§ **Required work**: Would you restate every entry below word for word? Leave out the pictures.

§ **The data**:

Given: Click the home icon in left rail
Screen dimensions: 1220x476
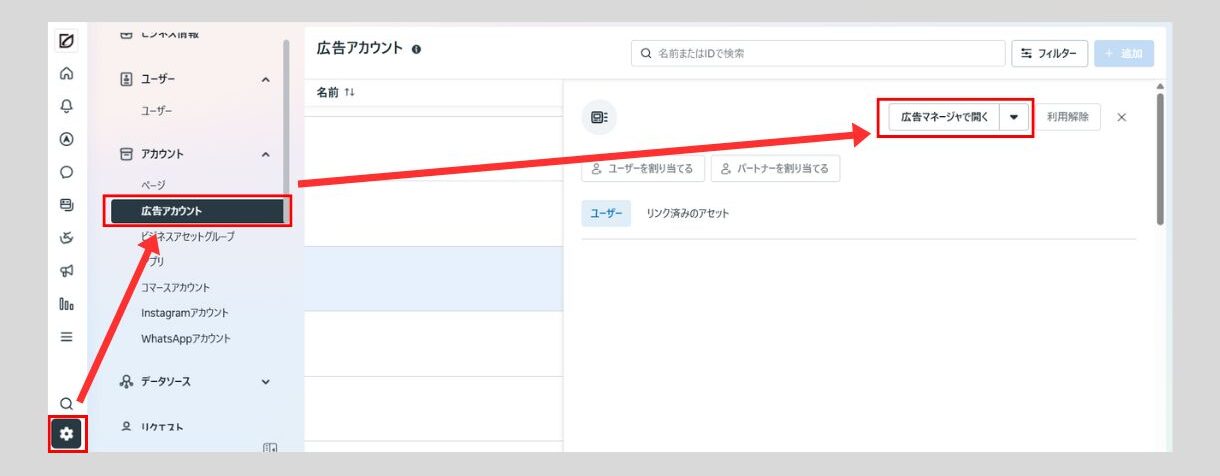Looking at the screenshot, I should (x=67, y=73).
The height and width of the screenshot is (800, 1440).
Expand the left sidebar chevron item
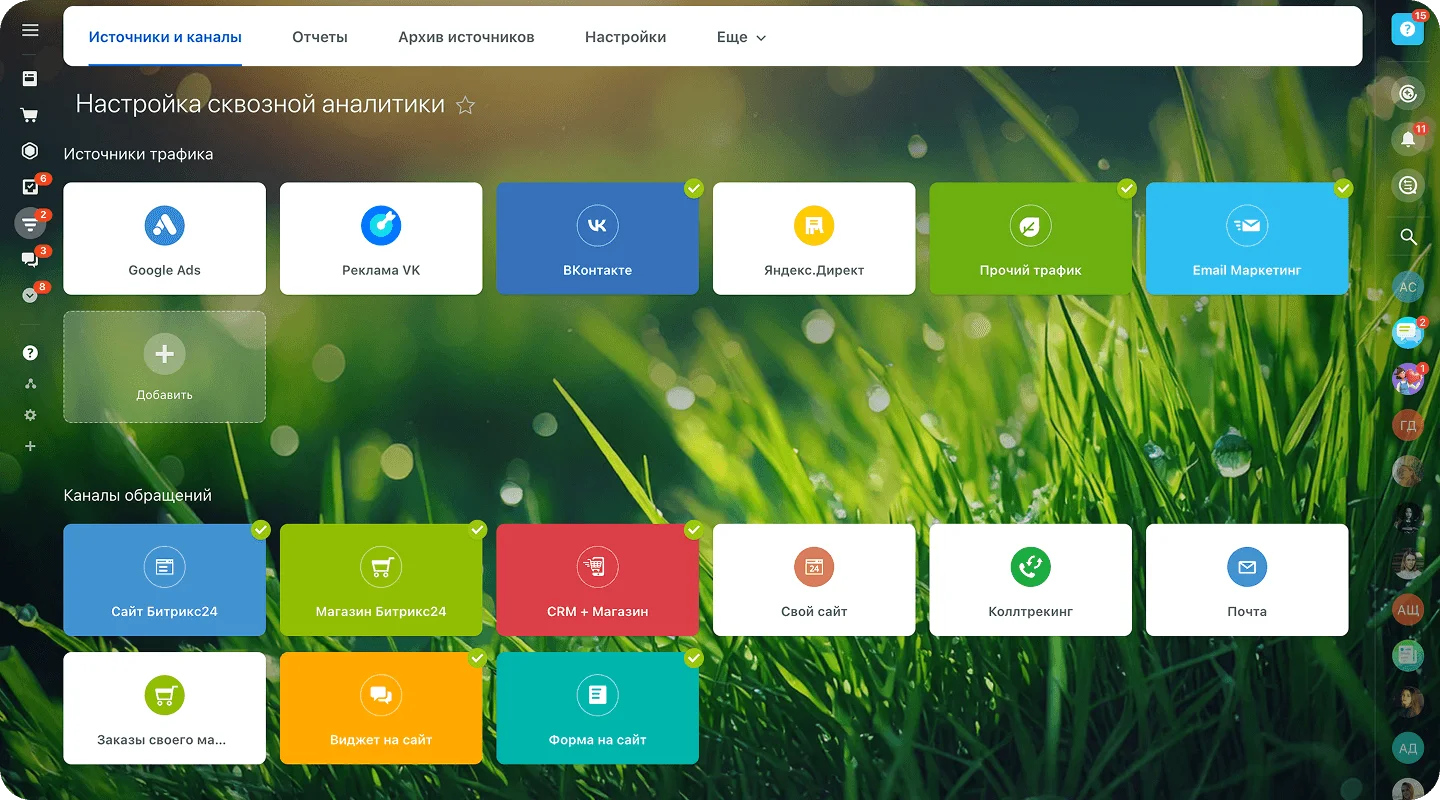30,295
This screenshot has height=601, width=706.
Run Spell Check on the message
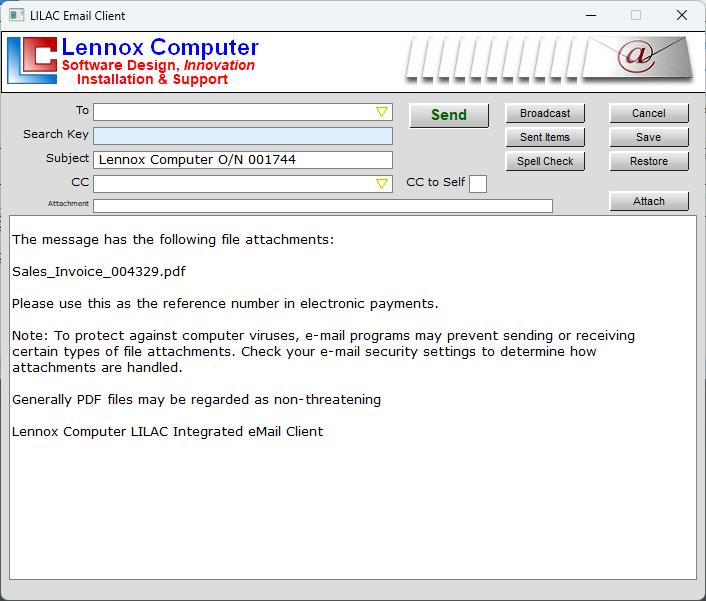tap(545, 161)
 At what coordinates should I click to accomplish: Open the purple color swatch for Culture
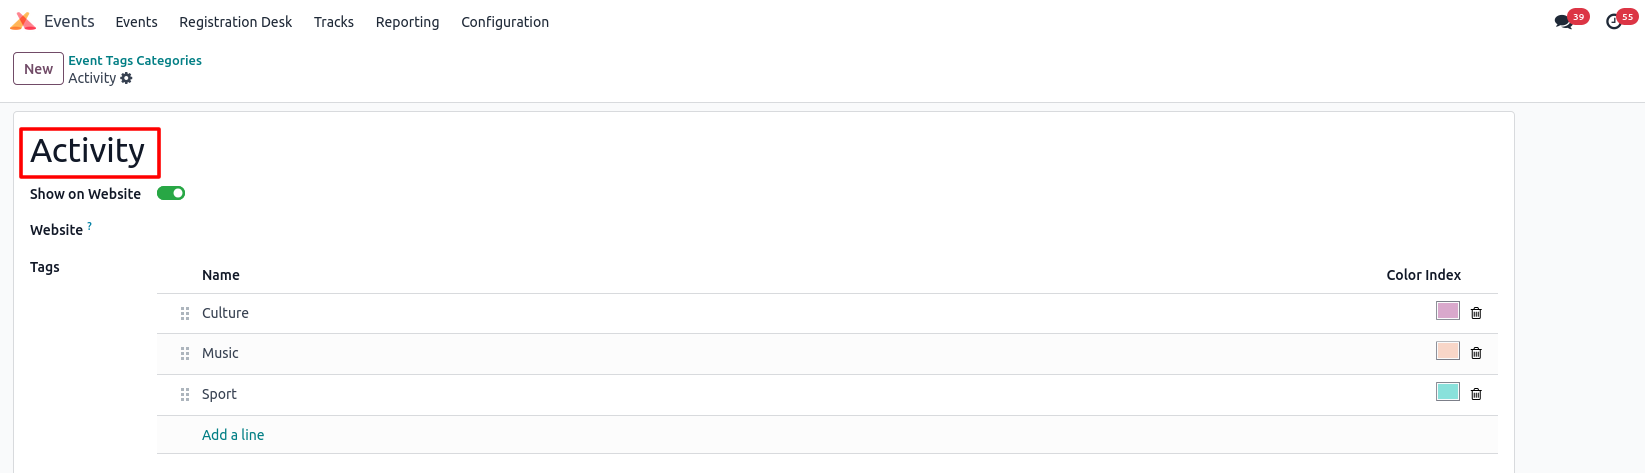coord(1448,311)
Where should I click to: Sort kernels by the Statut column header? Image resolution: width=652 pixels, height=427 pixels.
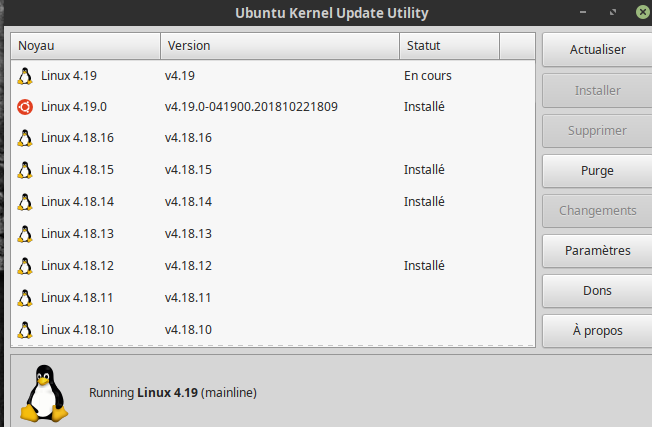pos(448,46)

§ **Solution to this task**:
Given: Click the home icon in left rail
Screen dimensions: 1220x476
Looking at the screenshot, I should (x=67, y=73).
The height and width of the screenshot is (800, 1440).
Expand the left sidebar chevron item
30,295
This screenshot has height=601, width=706.
Run Spell Check on the message
tap(545, 161)
 At what coordinates should I click to accomplish: Open the purple color swatch for Culture
coord(1448,311)
Where should I click to: Sort kernels by the Statut column header? Image resolution: width=652 pixels, height=427 pixels.
pos(448,46)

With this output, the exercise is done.